**Direction:** Convert the records into a two-column CSV with the header columns "instruction" and "target", one row per record. Begin at the line containing "Viewport: 1456px width, 819px height.", end at the line containing "click(x=382, y=659)" (both included), put each field in quotation marks with line breaks replaced by spaces, and leave out the pictures.

***

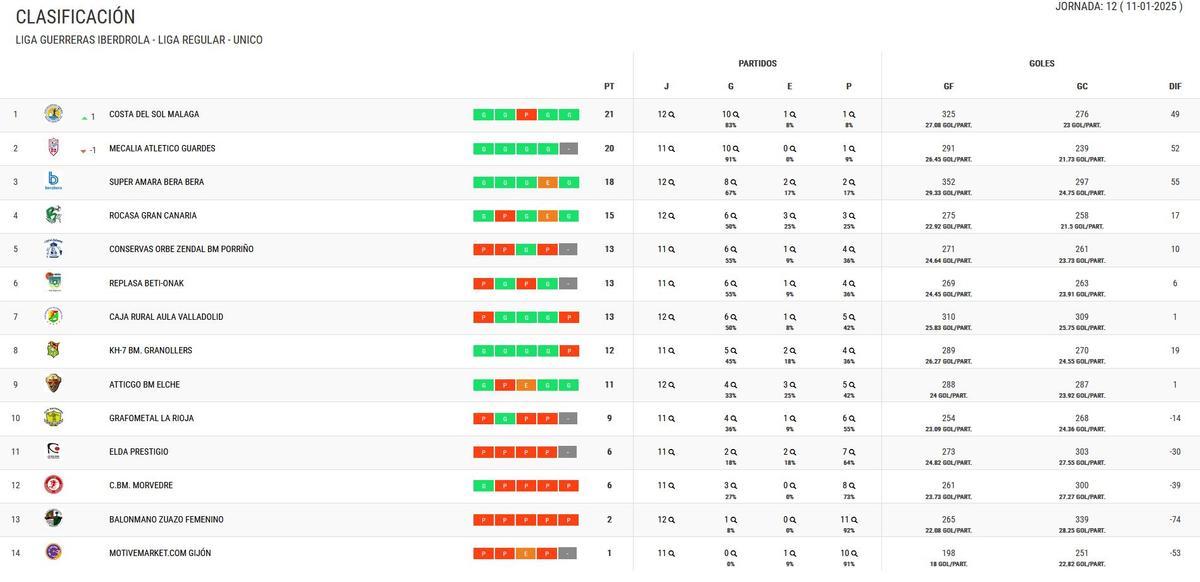This screenshot has height=582, width=1200.
Task: Click the Costa del Sol Malaga team logo
Action: [x=53, y=114]
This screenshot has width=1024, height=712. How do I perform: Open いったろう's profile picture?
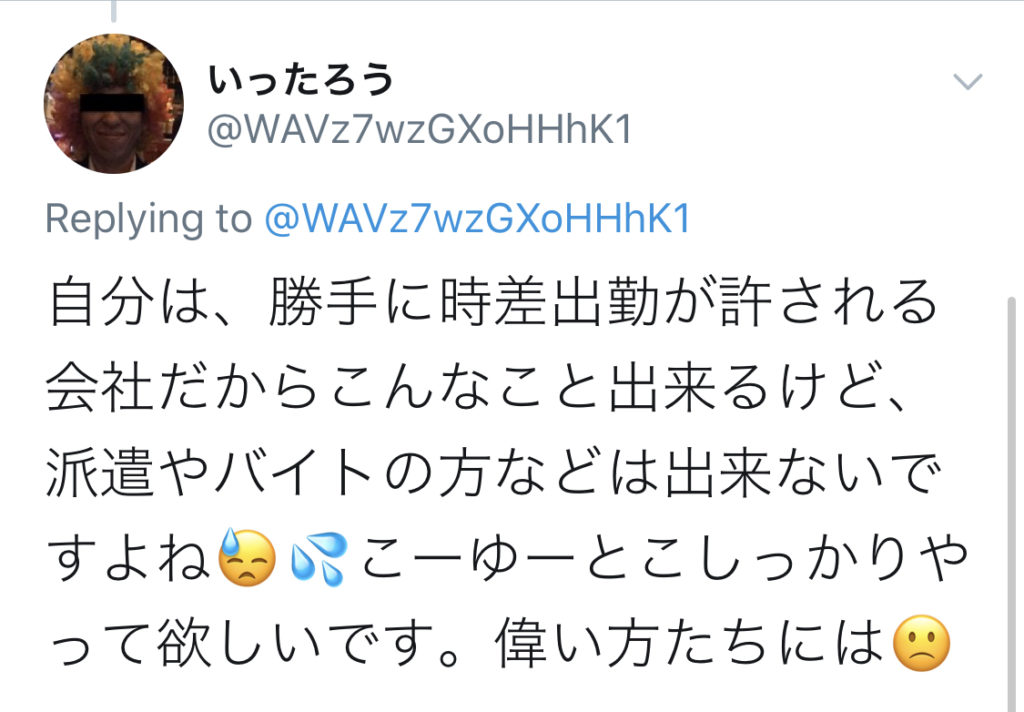coord(114,103)
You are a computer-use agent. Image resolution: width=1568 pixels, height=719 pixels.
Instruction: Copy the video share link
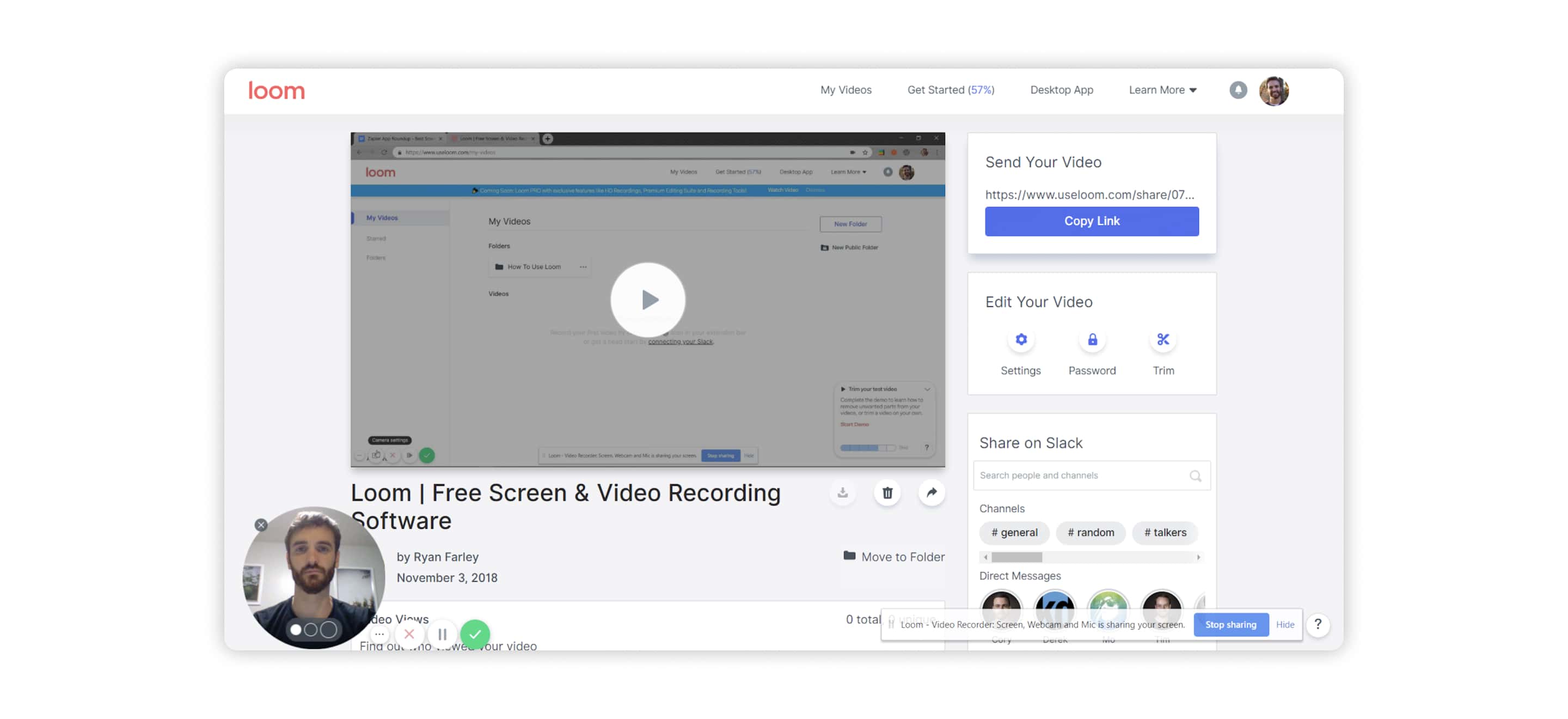(1091, 221)

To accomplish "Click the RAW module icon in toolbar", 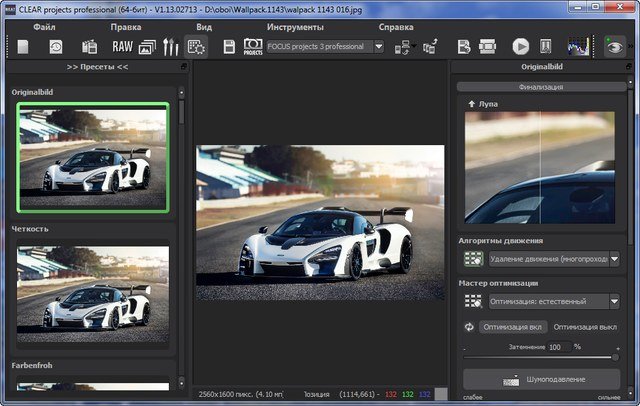I will 122,46.
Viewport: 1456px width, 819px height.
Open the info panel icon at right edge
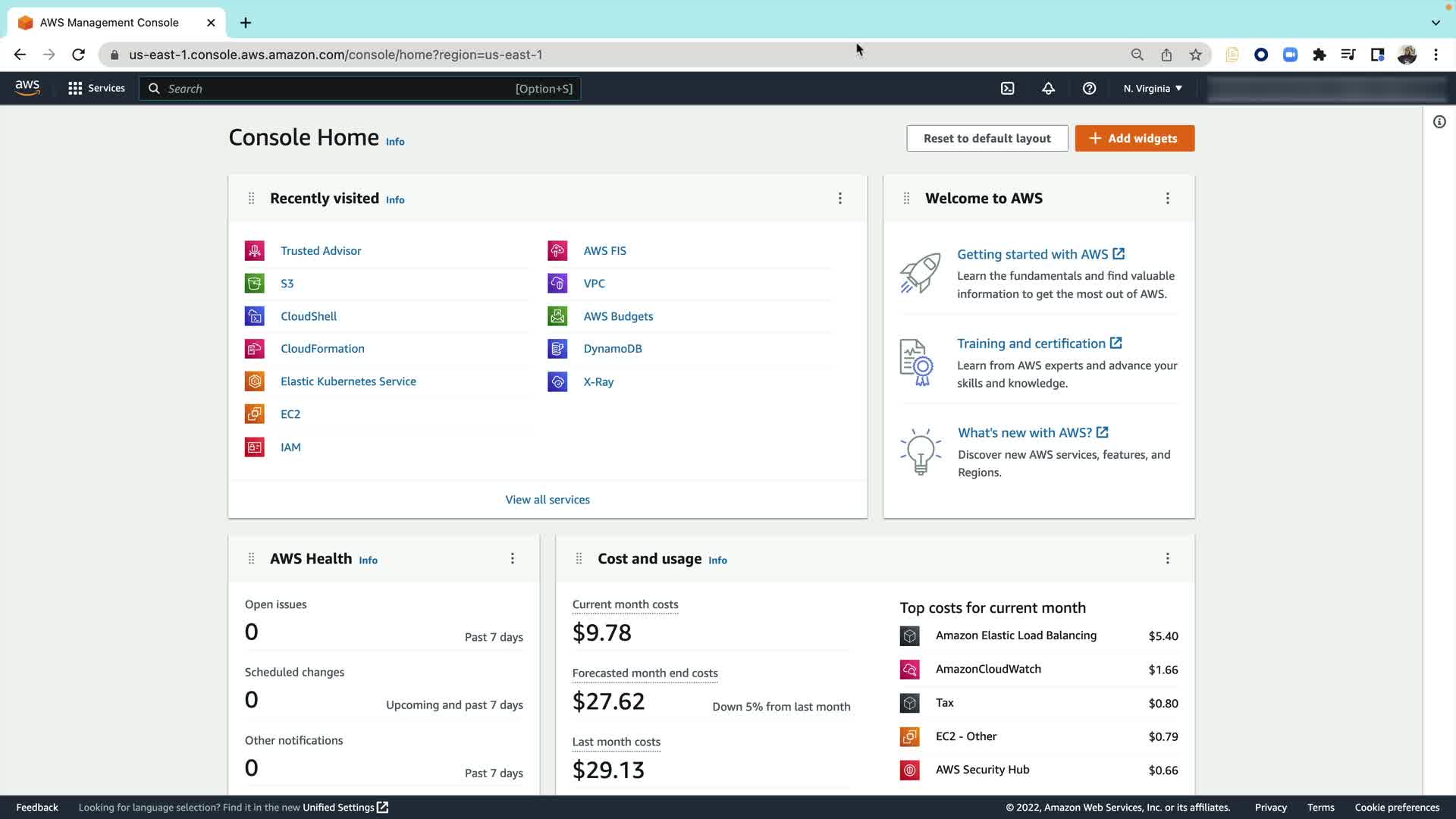1439,122
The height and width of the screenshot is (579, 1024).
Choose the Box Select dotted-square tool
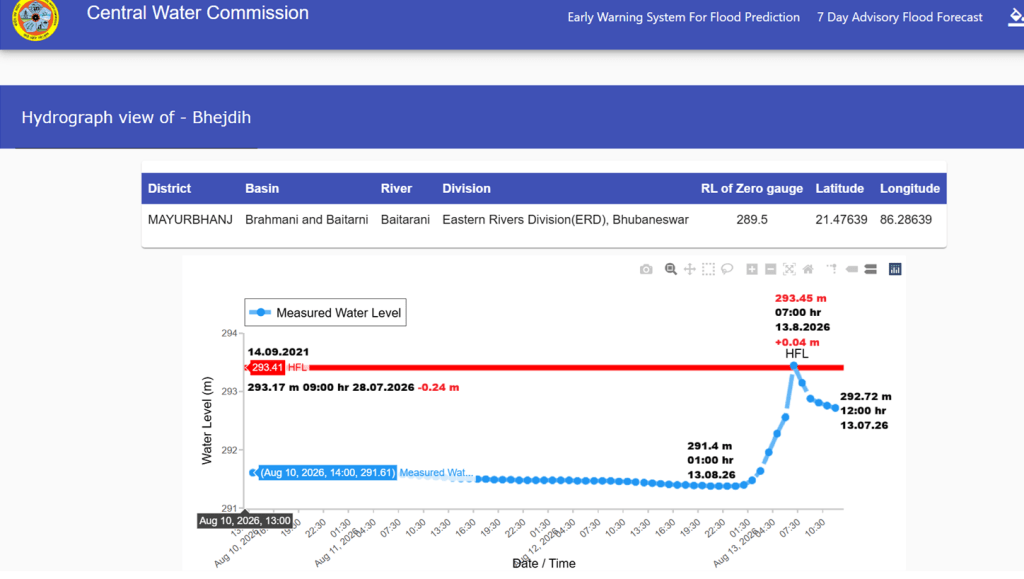point(709,269)
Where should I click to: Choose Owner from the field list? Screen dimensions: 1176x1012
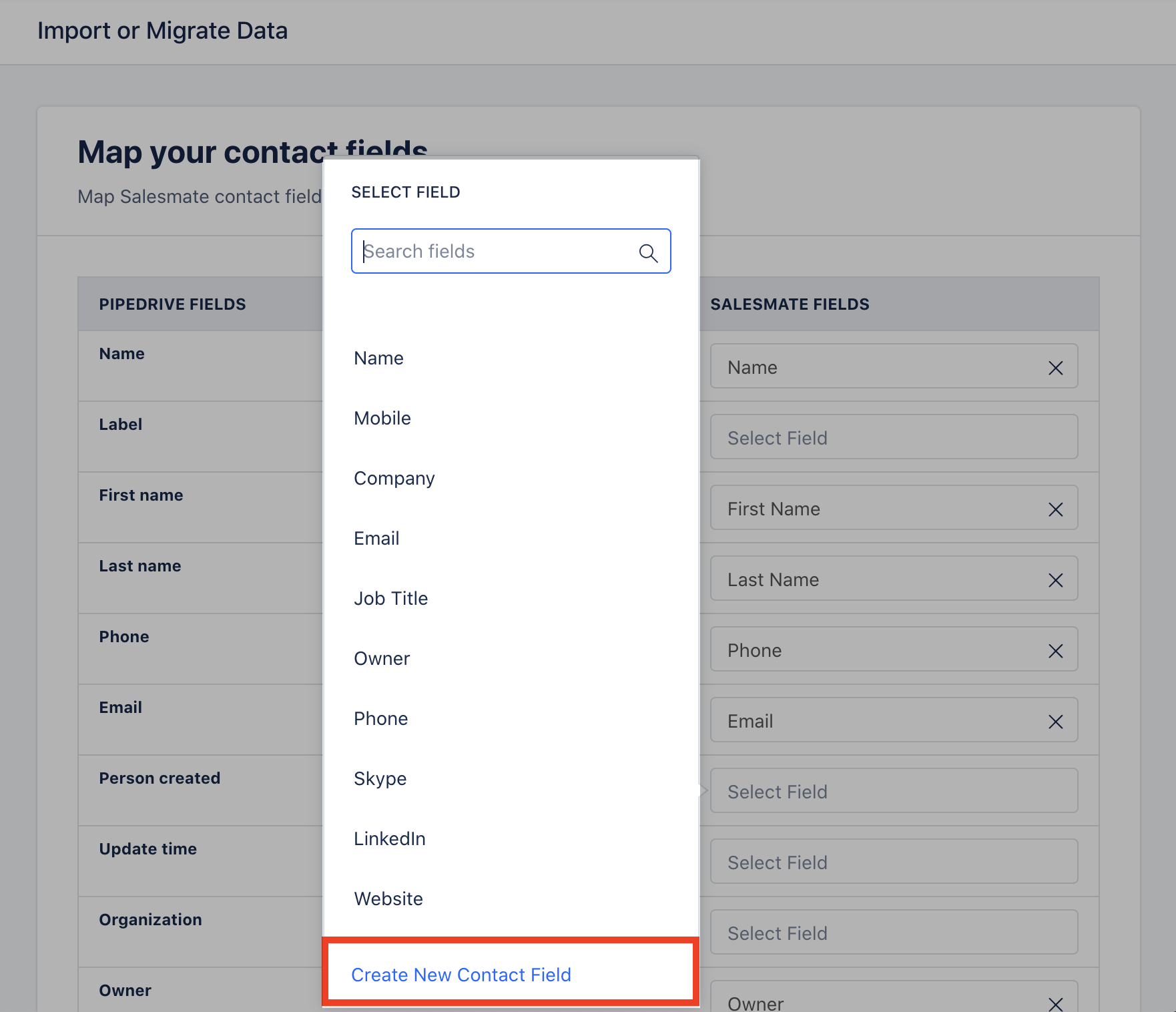click(x=382, y=659)
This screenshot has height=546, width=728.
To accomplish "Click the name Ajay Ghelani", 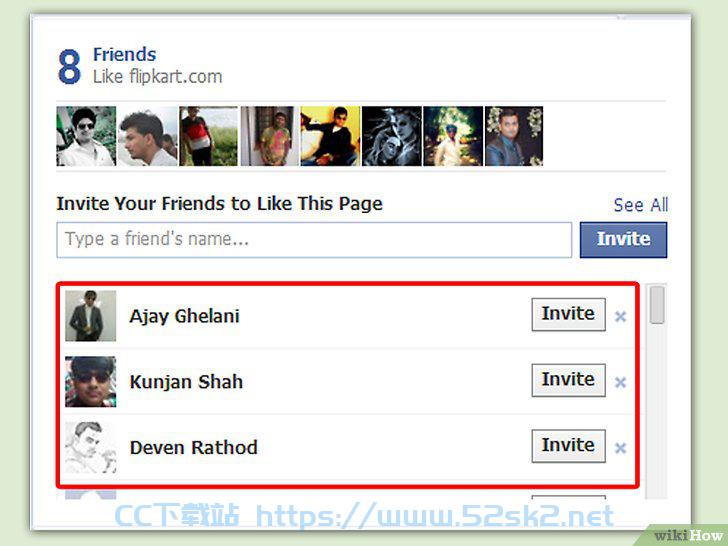I will 184,316.
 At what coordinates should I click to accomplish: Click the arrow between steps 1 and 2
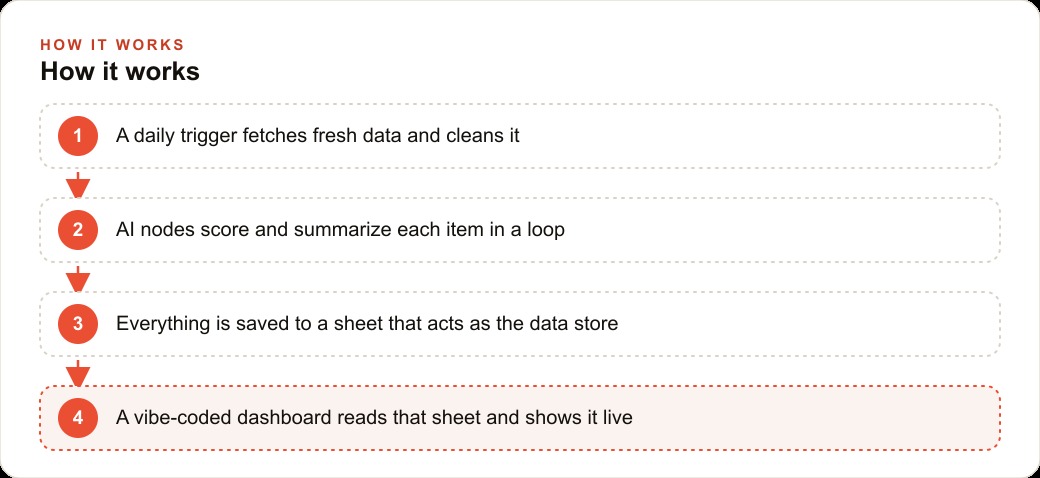[78, 184]
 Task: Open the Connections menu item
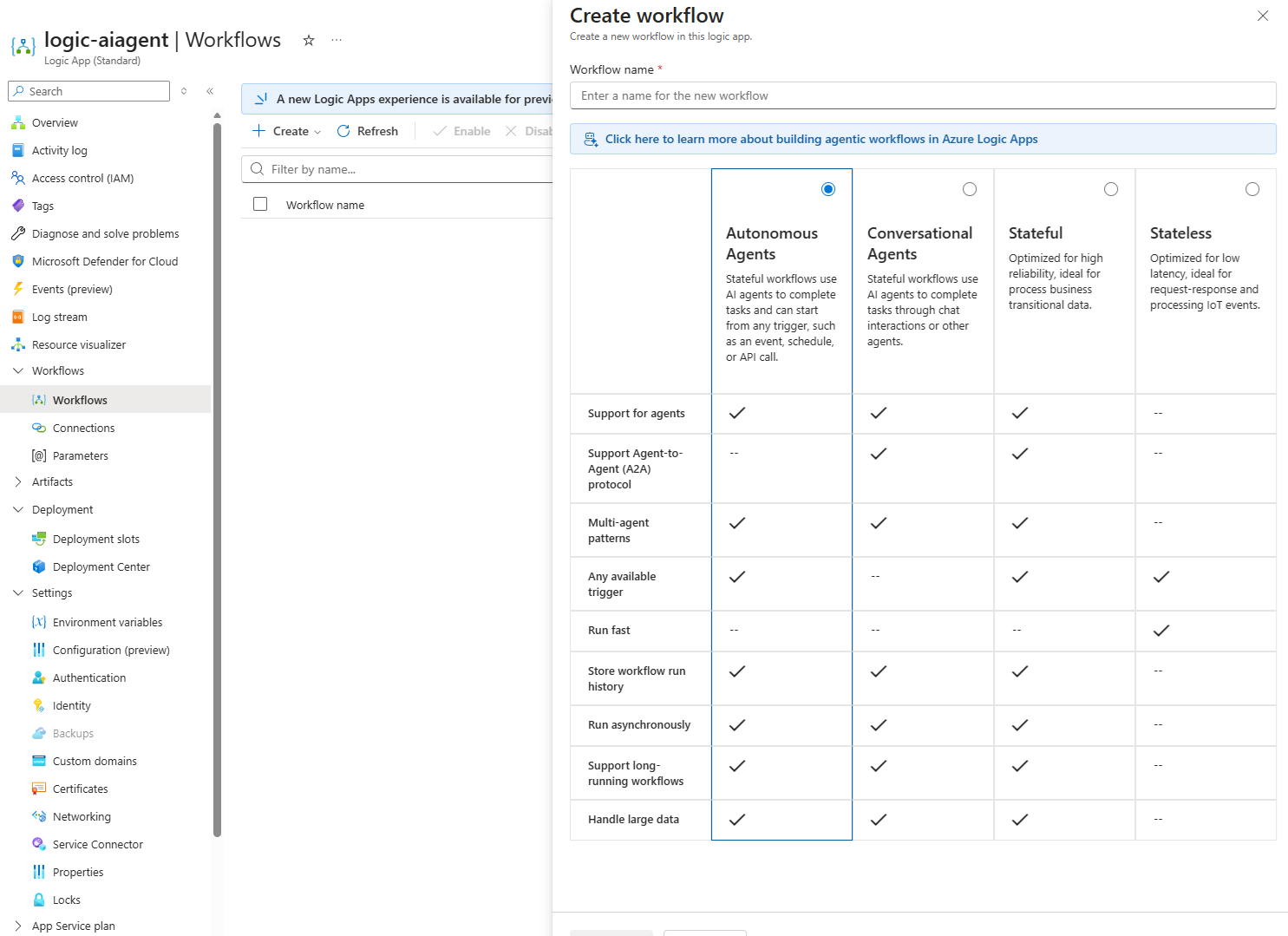point(83,429)
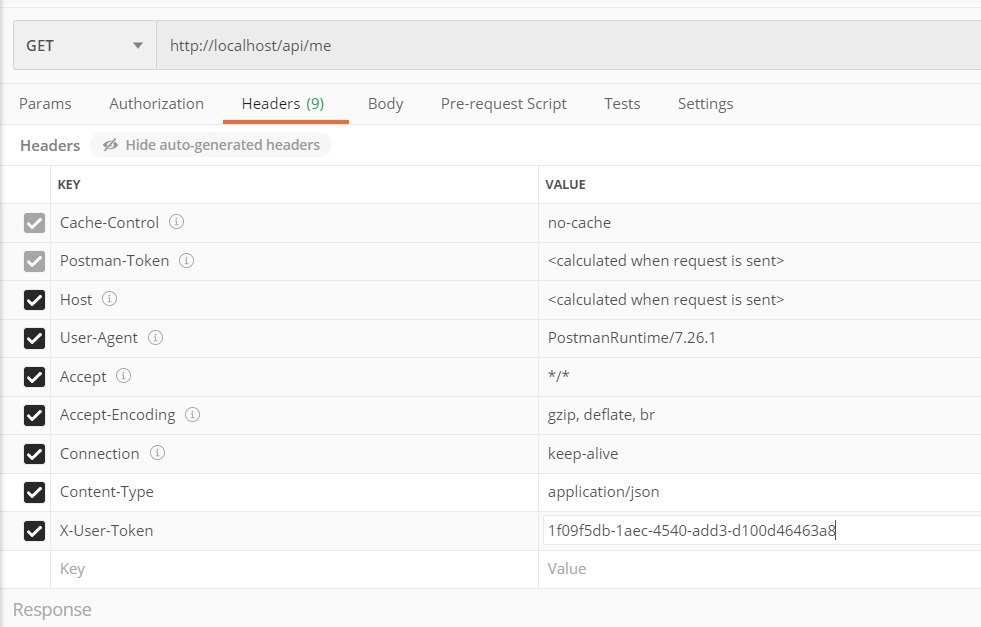This screenshot has height=627, width=981.
Task: Toggle the Content-Type header checkbox
Action: pyautogui.click(x=34, y=492)
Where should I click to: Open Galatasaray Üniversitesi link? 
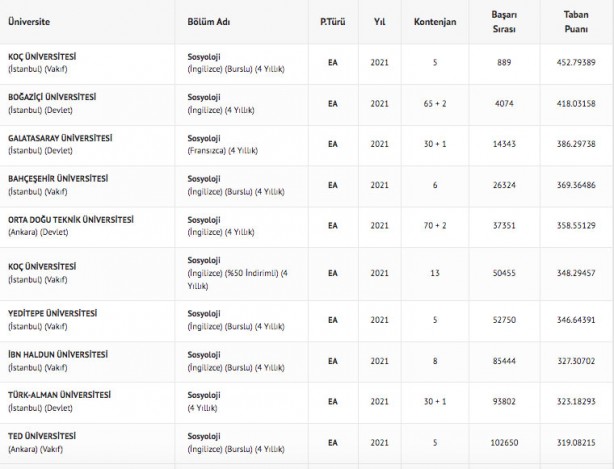click(x=59, y=136)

***

**Response to the task:**
instruction,target
"Viewport: 1456px width, 819px height. Open the info panel icon at right edge","1439,122"
"The height and width of the screenshot is (579, 1024). Choose the Box Select dotted-square tool","point(709,269)"
"Where should I click to: Choose Owner from the field list? Screen dimensions: 1176x1012","click(x=382, y=659)"